Anti-apartheid activist, Nomzamo Winifred (Winnie) Madikizela-Mandela, died on Monday, 2 April, at the age of 81 due to health issues.

The Mandela family confirmed that Madikizela-Mandela passed away following an illness which she had been in and out of hospital for since the beginning of the year.

The family spokesperson, Victor Dlamini, said, “It is with profound sadness that we inform the public that Mrs Winnie Madikizela-Mandela passed away at the Netcare Milpark Hospital‚ in Johannesburg. She succumbed peacefully in the early hours of Monday afternoon, surrounded by her family and loved ones.”
“The Mandela family are deeply grateful for the gift of her life and even as our hearts break at her passing, we urge all those who loved her to celebrate this most remarkable woman,” he said.

Born in Bizana in the Eastern Cape, Madikizela-Mandela was one of the most fearless apartheid struggle icons. She fought valiantly against the apartheid state and sacrificed her life for the freedom of South Africa. After matriculating in Bizana she moved to Johannesburg to study social work where she met lawyer and anti-apartheid stalwart, Dr Nelson Mandela, in 1957. A year later, they were married and had two children. Her marriage to Mandela was short lived as he was arrested in 1963 and sentenced to life imprisonment for treason. Her activism and resistance to apartheid landed her in jail on numerous occasions, eventually causing her banishment to the small town of Brandfort in the Free State.

She kept the memory of her imprisoned husband alive during his years on Robben Island and helped give the struggle for justice in South Africa one of its most recognisable faces. She dedicated most of her adult life to the cause of the people and for this, was known far and wide as the ‘Mother of The Nation’.

In a statement, South African film producer, Anant Singh, said South Africa has lost a giant. “My family and I are saddened and shocked by the sudden passing of Mama Winnie Madikizela Mandela. She was a remarkable woman who kept the flame of the liberation struggle burning in South Africa while Madiba and his comrades were in prison. She truly lived up to the title of ‘Mother of The Nation’, she endured the brunt of the apartheid regime’s harshness at its worst. Her courage and determination was unwavering.”

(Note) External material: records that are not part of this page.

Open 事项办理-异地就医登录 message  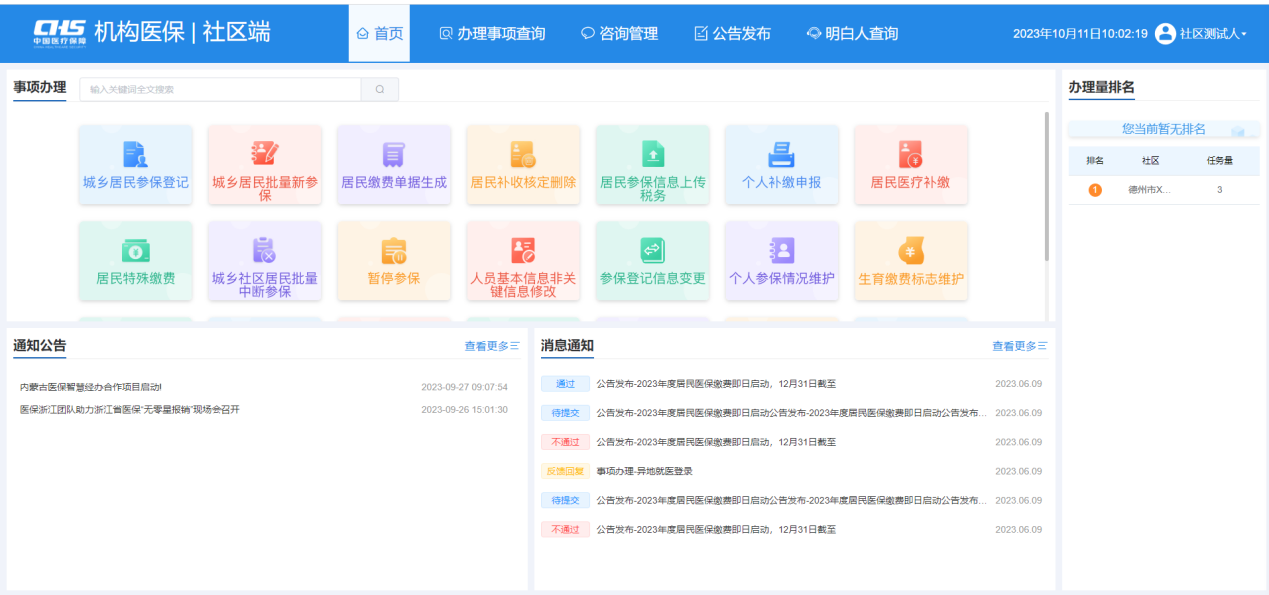(644, 471)
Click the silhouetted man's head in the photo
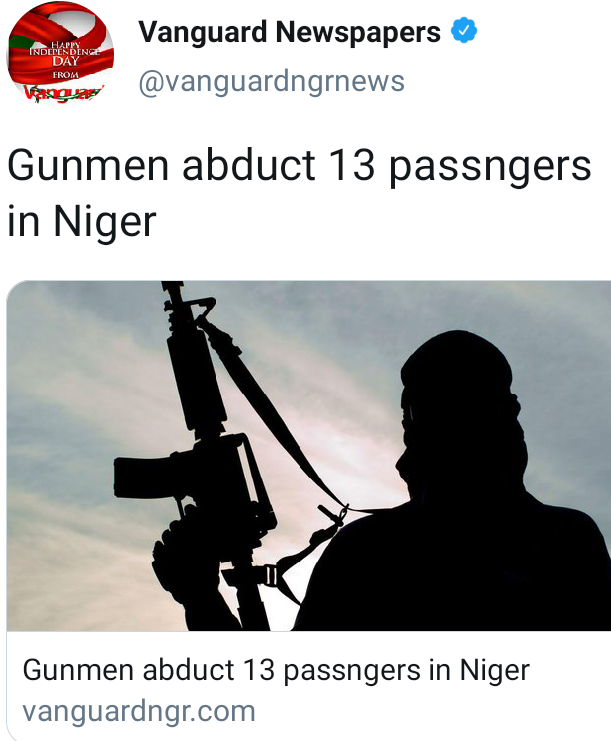Screen dimensions: 611x741 [461, 406]
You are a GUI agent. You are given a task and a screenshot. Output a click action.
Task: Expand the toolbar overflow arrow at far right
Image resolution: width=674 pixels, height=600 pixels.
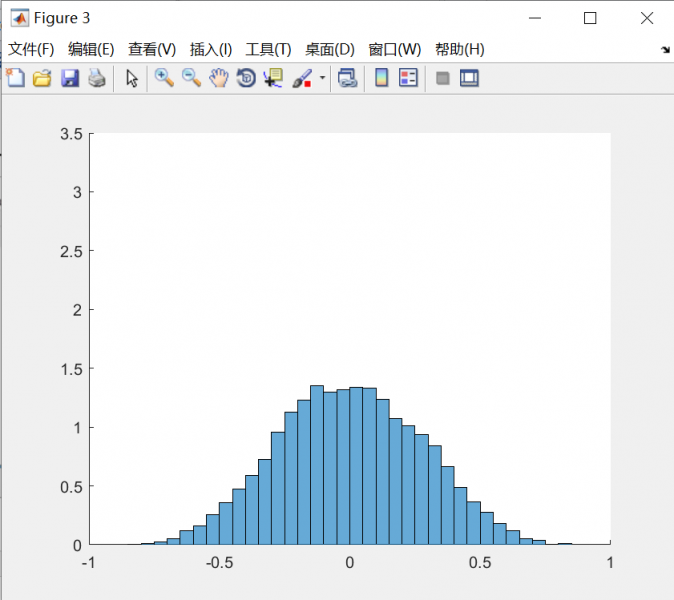pyautogui.click(x=665, y=49)
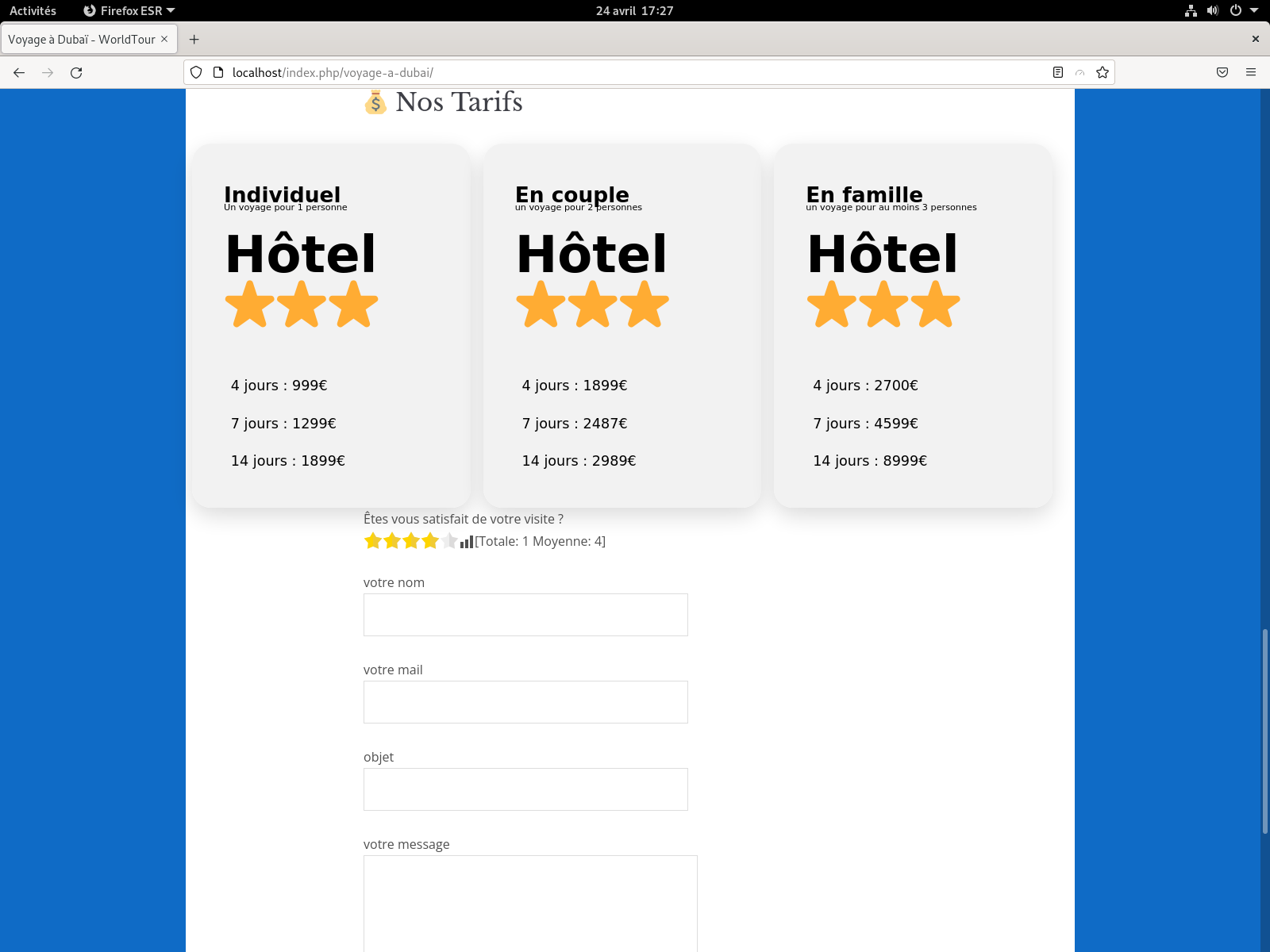Click into the objet text field
Image resolution: width=1270 pixels, height=952 pixels.
[525, 789]
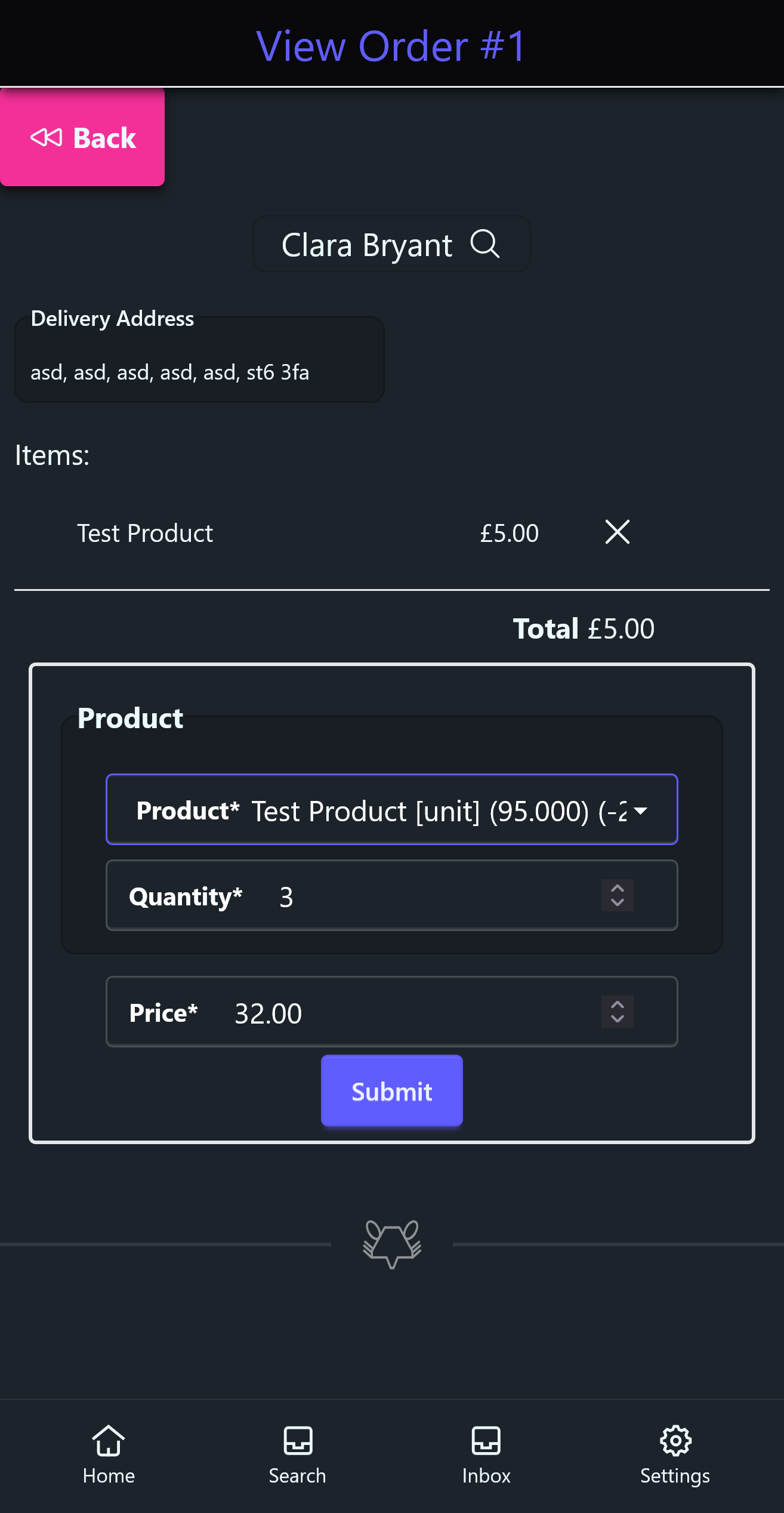The image size is (784, 1513).
Task: Click the fox logo in footer divider
Action: click(392, 1243)

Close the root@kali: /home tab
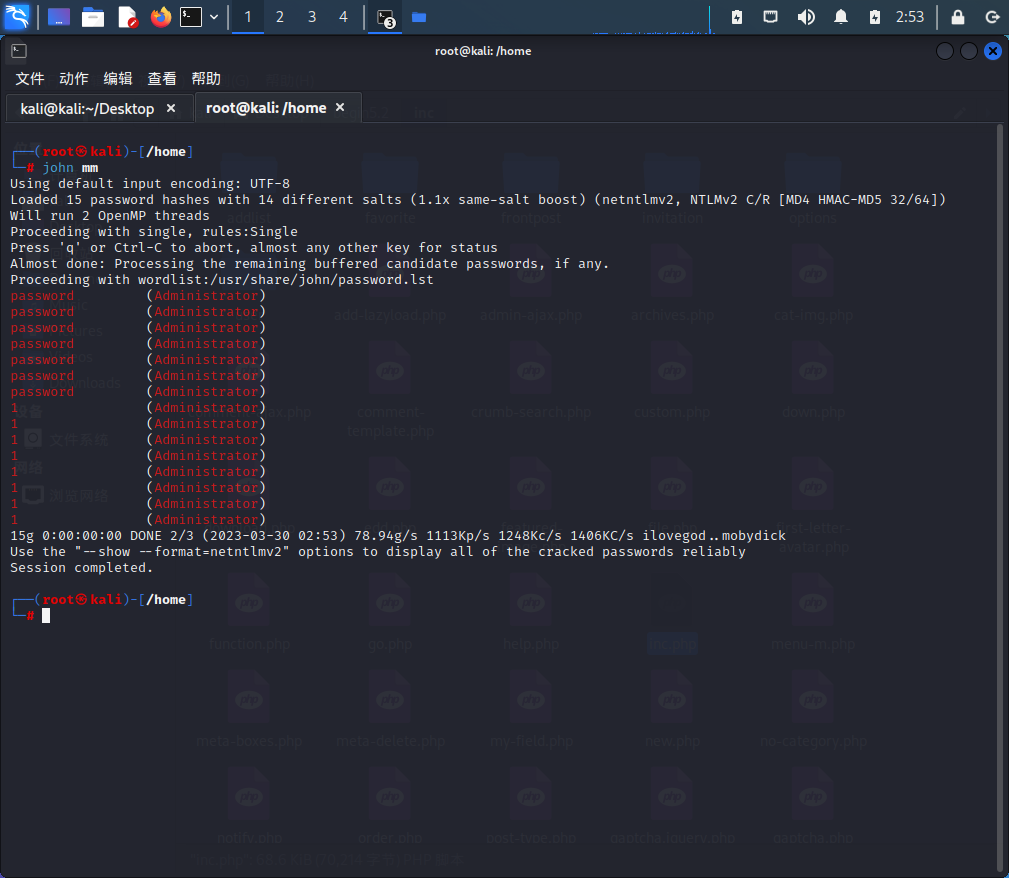(340, 107)
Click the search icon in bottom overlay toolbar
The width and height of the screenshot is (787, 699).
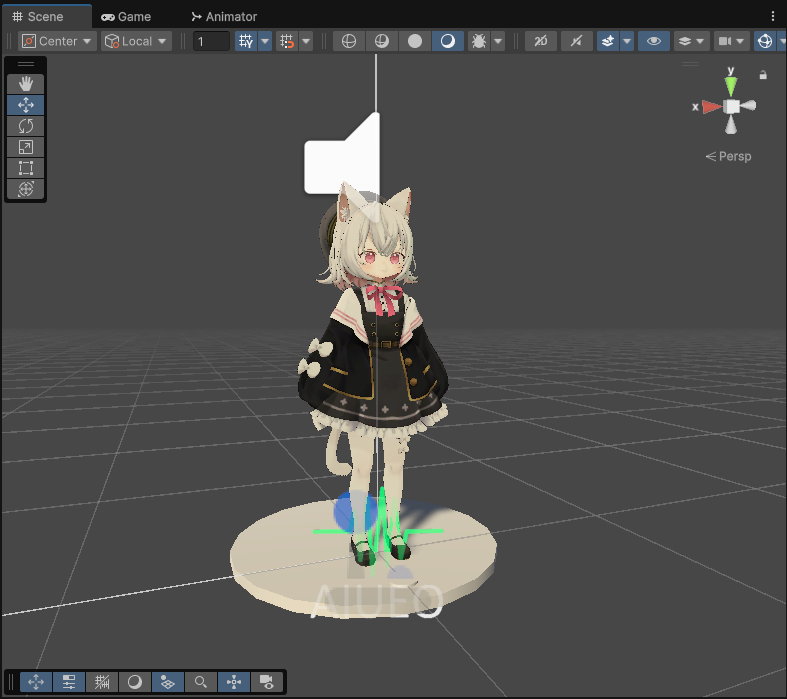pos(201,682)

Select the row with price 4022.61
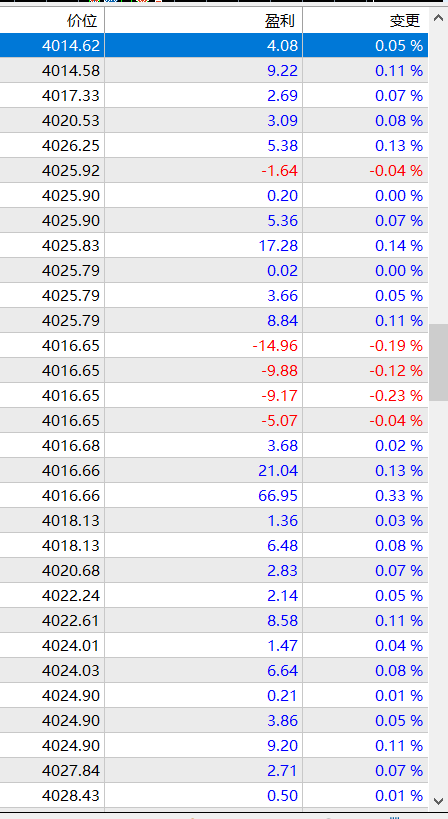click(x=214, y=620)
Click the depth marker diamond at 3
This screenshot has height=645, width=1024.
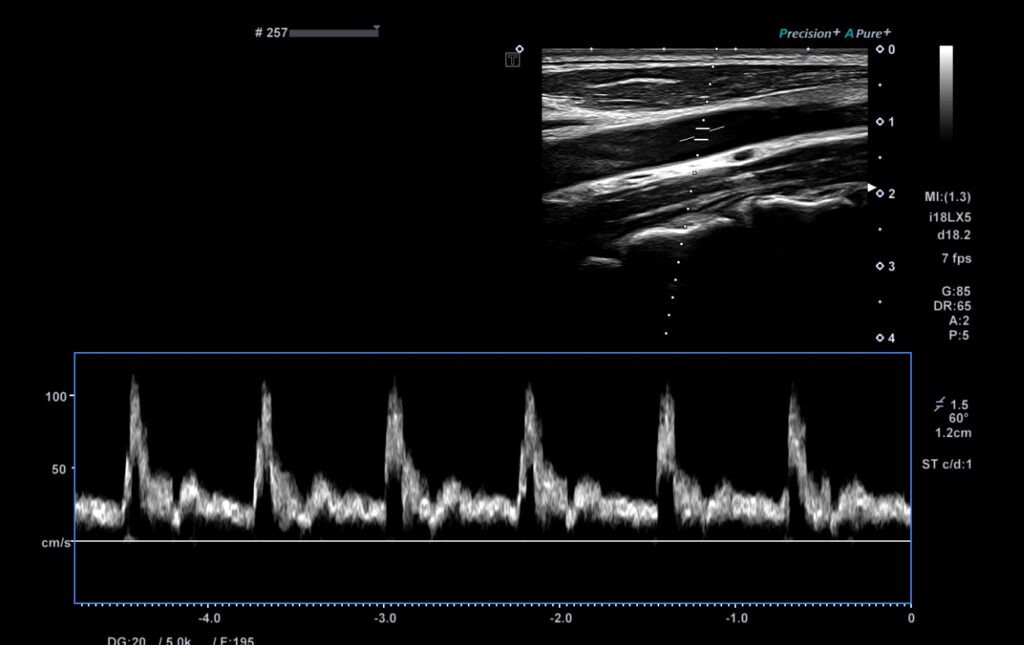pyautogui.click(x=880, y=266)
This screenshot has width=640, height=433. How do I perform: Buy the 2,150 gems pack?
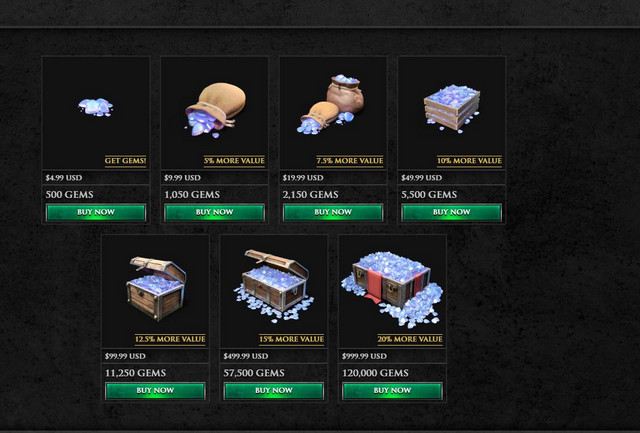(333, 213)
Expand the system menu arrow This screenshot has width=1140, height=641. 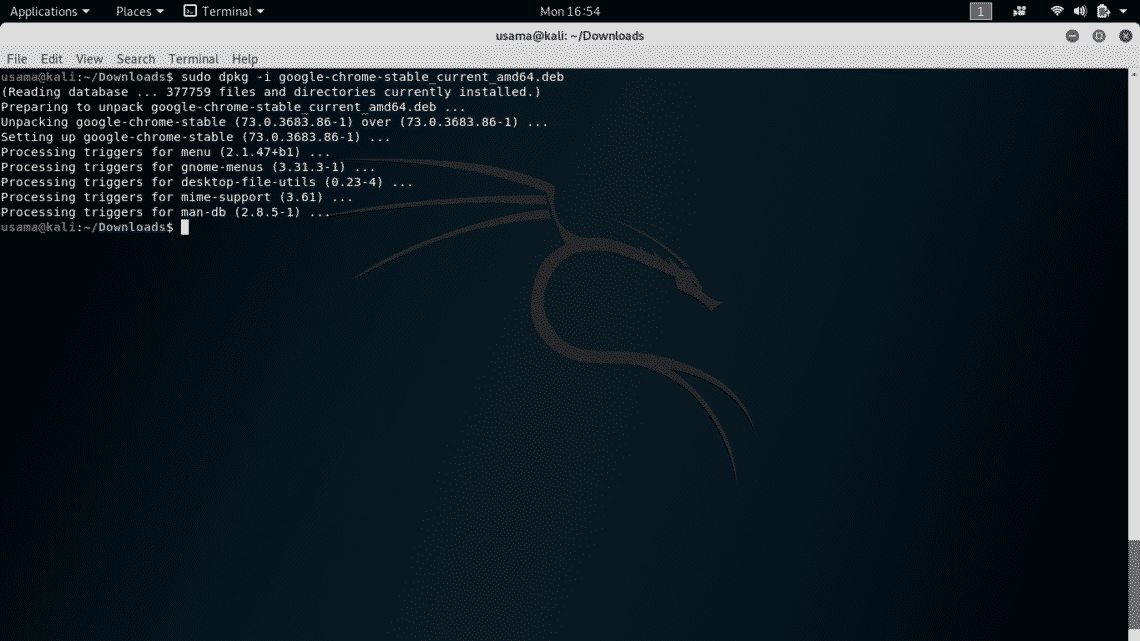(1125, 12)
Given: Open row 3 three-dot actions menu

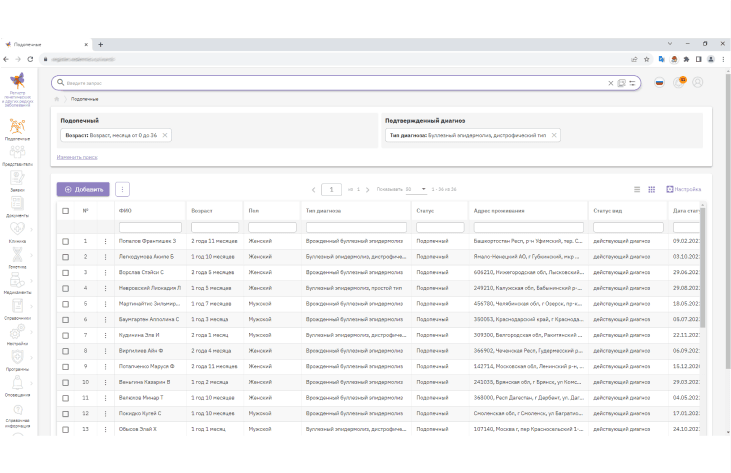Looking at the screenshot, I should (x=105, y=273).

“I was fortunate to have visited her recently and she was in her sprightly self, and I enjoyed a delightful conversation that spanned the politics of the day and family. She remained a steadfast activist and an independent thinker who never waived from principles and was always committed to the cause of our people.

“We will miss her tremendously, our heartfelt condolences go out to Zenani, Zindzi and the entire Mandela family,” added Singh. Madikizela-Mandela’s will be remembered for her voice, which often revealed much wisdom. Some of her sentiments included, “Together, hand in hand, with our matches and necklaces, we shall liberate this country”, “To those who oppose us, we say, ‘Strike the woman and you strike a rock'”,
“There is nothing the apartheid government has not done to me, there isn’t any pain I haven’t known”, “I will not allow the selfless efforts of my husband and his friends to be abandoned, I will continue the struggle for a free and equal South Africa, “I am not sorry, I will never be sorry, I would do everything I did again if I had to, everything”, “Sport has the power to change the world” and “Preventing the conflicts of tomorrow means changing the mindsets of the youth of today”.

Madikizela-Mandela will be laid to rest at a state funeral on Saturday, 14 April.